An arc is typically formed between the contact surfaces when the contacts are moved apart to the open circuit position. The arcing continues until the current is interrupted. Metal from the contacts that is vaporized by the arc forms a neutral plasma during arcing and condenses back onto the contacts and also onto a vapor condensing shield placed between the contact assemblies and the vacuum envelope after the current is extinguished.
The vacuum envelope of the interrupter generally includes a ceramic tubular insulating casing with a metal end cap or seal covering each end. The electrodes of the vacuum interrupter extend through the end caps into the vacuum envelope. At least one of the end caps is rigidly connected to the electrode and must be able to withstand relatively high dynamic forces during operation of the interrupter.
Various designs of interrupters are known in the art. There are full ceramic designs wherein the tubular insulating casing is composed completely of ceramic material. There is also known a design which includes a center portion composed of a metal shield with a ceramic portion located on both ends of the metal shield. This design is commonly referred to as a “belly band” interrupter.
Vacuum interrupters are key components of vacuum-type switchgear. It is typical for interrupters for vacuum-type circuit breakers using transverse magnetic field contacts to include a vapor shield, e.g., internal arc shield or arc-resistant shield, that is resistant to heavy arcing to restrict the outward dissemination of the arc and preserve the high voltage withstand of the interrupter after breaking the fault current.

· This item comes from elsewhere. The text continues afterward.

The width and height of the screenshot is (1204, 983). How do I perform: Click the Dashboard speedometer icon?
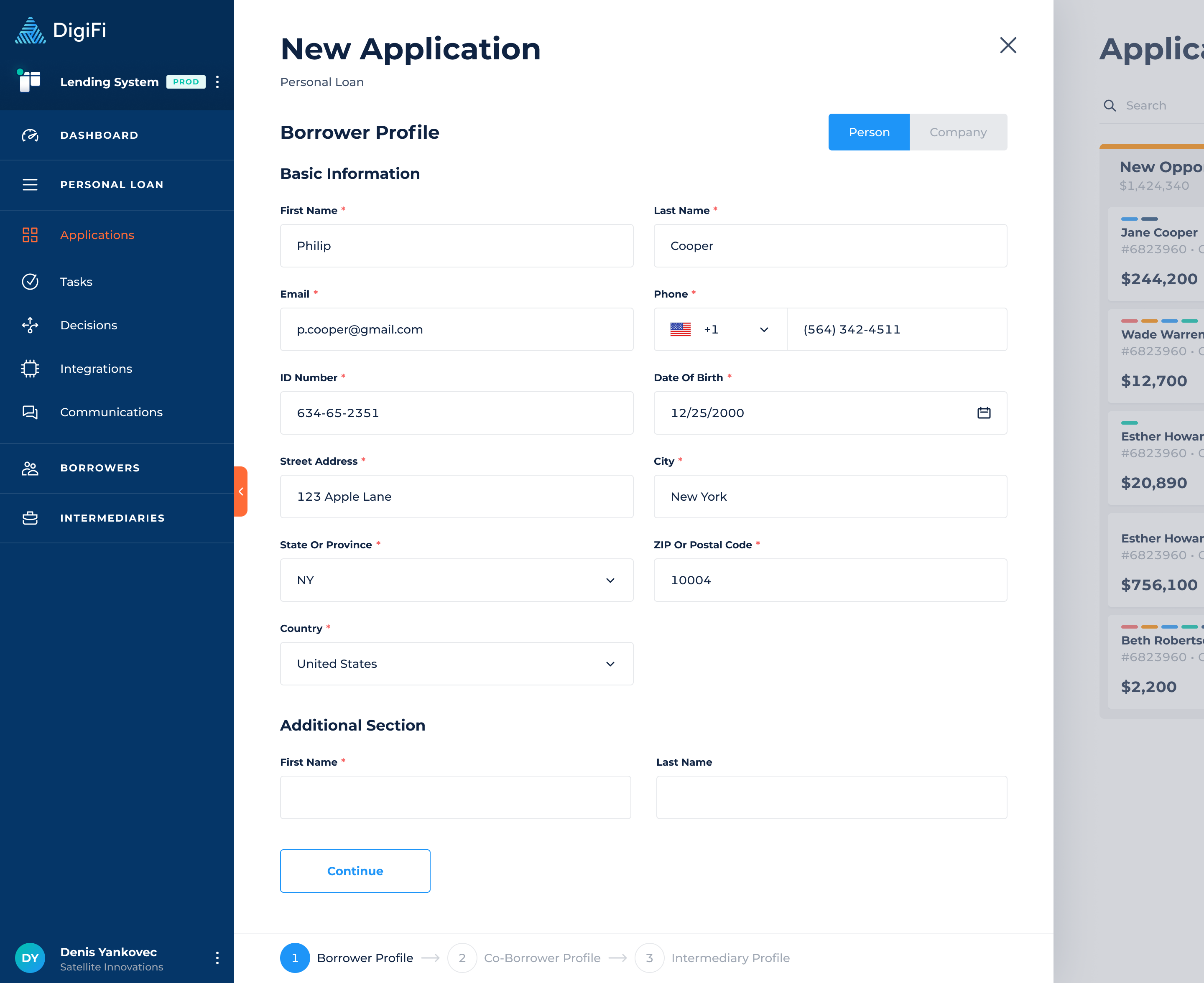point(30,135)
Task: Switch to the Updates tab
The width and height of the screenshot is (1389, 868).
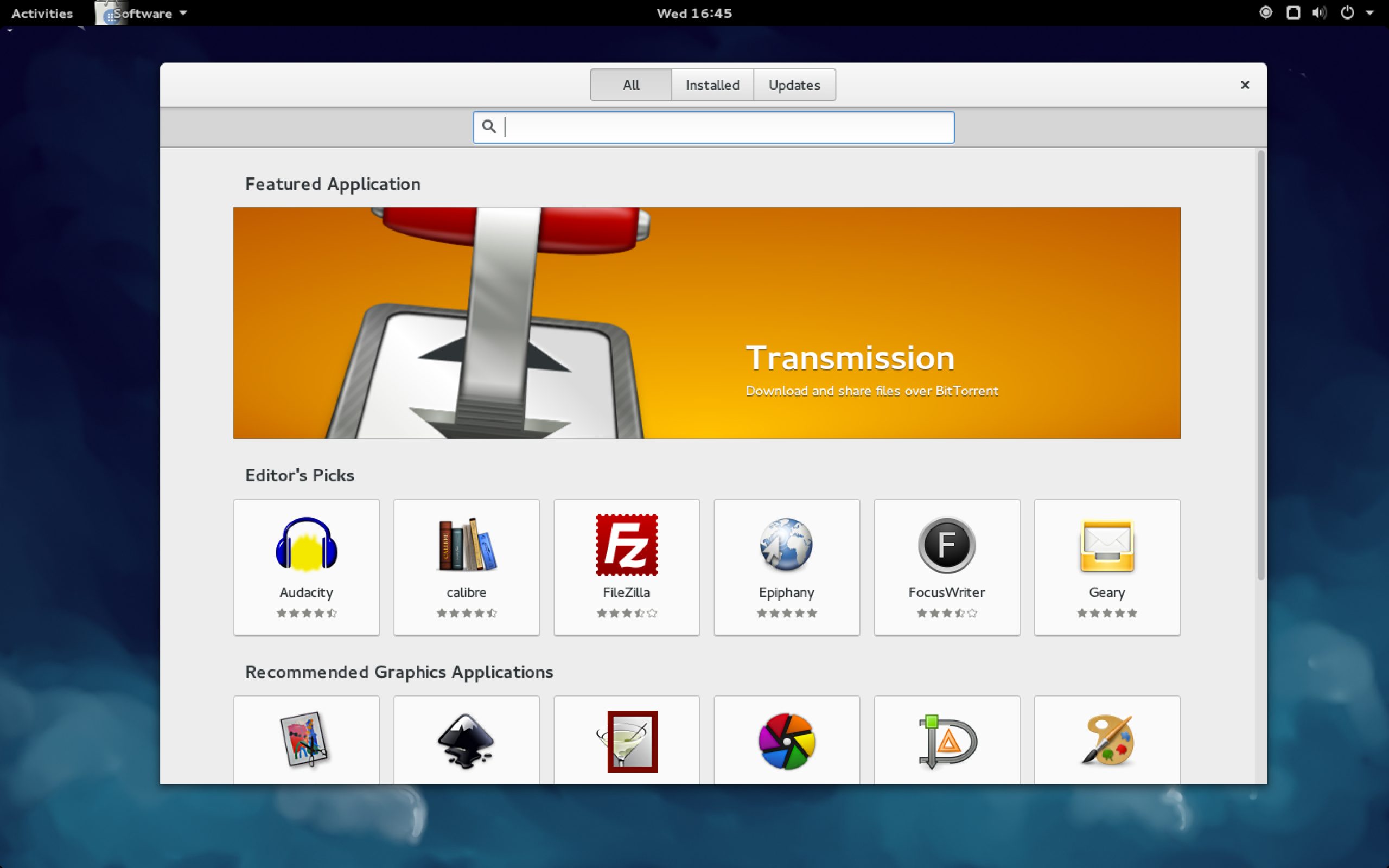Action: [x=794, y=85]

It is customary for the shield to be constructed of copper, stainless steel, copper-chromium alloy or a combination thereof. In some cases, the shield may be constructed of one material in the arcing area and a second material may be used for the remainder of the shield. The copper-chromium alloy material may be used for the highest fault current ratings because of its resistance to arc damage and its ability to hold off high voltages after the arcing has occurred. It is typical for the copper-chromium alloy to include about 10 to 25% by weight chromium and the balance copper.
It is an object of the disclosed concept to develop new arc shield designs, for example, which can accommodate large contacts employed to interrupt large currents. Further, it is an object of the invention to design an arc shield that can be hermetically sealed to a ceramic insulator positioned at both ends of a vacuum interrupter. It is believed that such positioning of the shield provides available space for large contacts to be used as compared to an arc shield mounted fully inside of a fully ceramic insulating casing of a vacuum interrupter.